For me it's a Fostex G16 tape recorder. Sounds great for a narrow track machine.
 
I guess the core would be a PC running Sonar and Pro Tools - everything goes in and out of that.
 
I guess the core would be a PC running Sonar and Pro Tools - everything goes in and out of that.
I'm curious -- why both Sonar and Pro Tools? I use Sonar and like it for tracking, but not for mixing. I've been using various flavors of Audition, but I'm dumping Adobe because I refuse to rent software. What do you like about Pro Tools and what do you use it for?
 
I'm curious -- why both Sonar and Pro Tools? I use Sonar and like it for tracking, but not for mixing. I've been using various flavors of Audition, but I'm dumping Adobe because I refuse to rent software. What do you like about Pro Tools and what do you use it for?

I have used the Sonar/Cakewalk format since Cakewalk v.1 (before digital recording when it was basically a fancy MIDI sequencer) - so I can get around in that format very quickly ....... and I use a lot of MIDI applications and I feel Sonar does MIDI more effectively than Pro Tools. So, Sonar is my preferred format for my own projects.

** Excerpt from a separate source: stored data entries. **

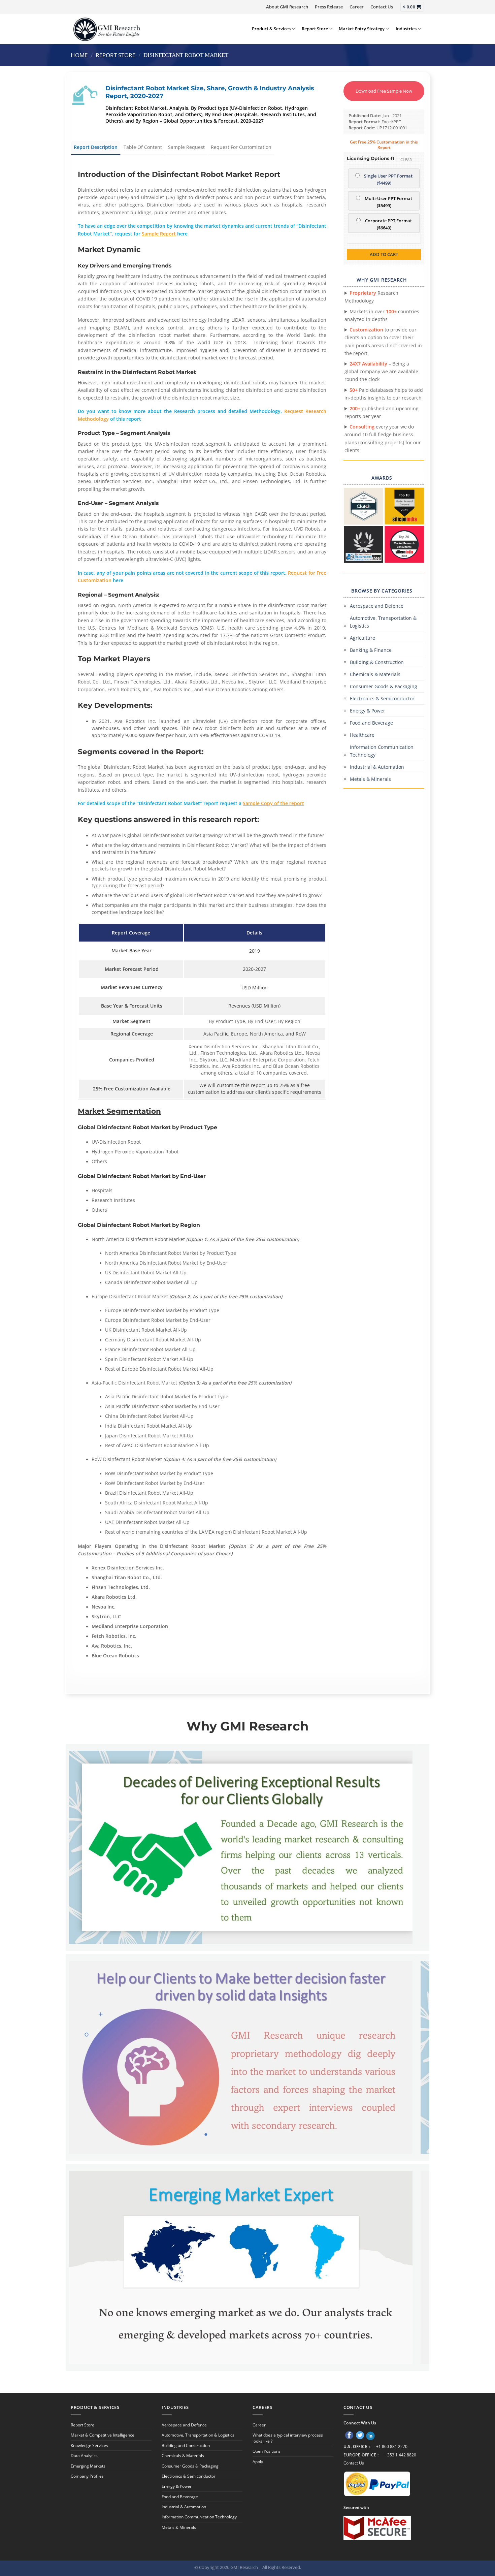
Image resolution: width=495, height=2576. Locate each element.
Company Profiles (87, 2476)
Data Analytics (84, 2455)
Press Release (329, 7)
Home (79, 55)
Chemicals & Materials (375, 674)
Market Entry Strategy (362, 29)
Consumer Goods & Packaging (383, 686)
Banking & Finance (371, 650)
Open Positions (266, 2451)
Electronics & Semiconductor (382, 698)
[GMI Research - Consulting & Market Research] (106, 28)
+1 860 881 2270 (391, 2446)
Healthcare (362, 735)
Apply (258, 2461)
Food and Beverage (371, 723)
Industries (406, 29)
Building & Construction (377, 662)
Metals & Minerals (370, 779)
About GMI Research (287, 7)
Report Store (315, 29)
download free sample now (384, 91)
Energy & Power (367, 710)
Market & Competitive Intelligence (102, 2435)
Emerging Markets (88, 2466)
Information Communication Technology (382, 751)
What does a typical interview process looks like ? (288, 2438)
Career (357, 7)
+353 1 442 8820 (400, 2455)
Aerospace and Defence (376, 606)
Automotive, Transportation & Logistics (383, 622)
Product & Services (271, 29)
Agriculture (362, 638)
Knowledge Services (89, 2445)
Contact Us (381, 7)
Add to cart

However, over the years, I've acted as a producer/engineer for projects that started in Pro Tools in someone elses studio - or - someone wanted to be able to take a project from my studio to another studio (it seems Pro Tools tends to be a relatively common format) - so I have Pro Tools loaded for those types of projects. I don't work in Pro Tools nearly as much (perhaps dozens of hours vs. hundreds or hours in Cakewalk/Sonar) - so I am waaaay too slow in Pro Tools ....... thus whenever possible I try to manage projects in Sonar.
 
For me it's still my trusty old Delta 44. It's been bulletproof and reliable for over a decade now, and I'm dreading the day that I have to replace it. The old PCI slots are hard to come by on new computers anymore, so I have a feeling that it'll be replaced with a USB interface in the next year.
 
I suppose it's my Tascam MS16 tape recorder. I couldn't decide between saying that or the desk. But really there is no single core piece of equipment. No one bit would function without the rest.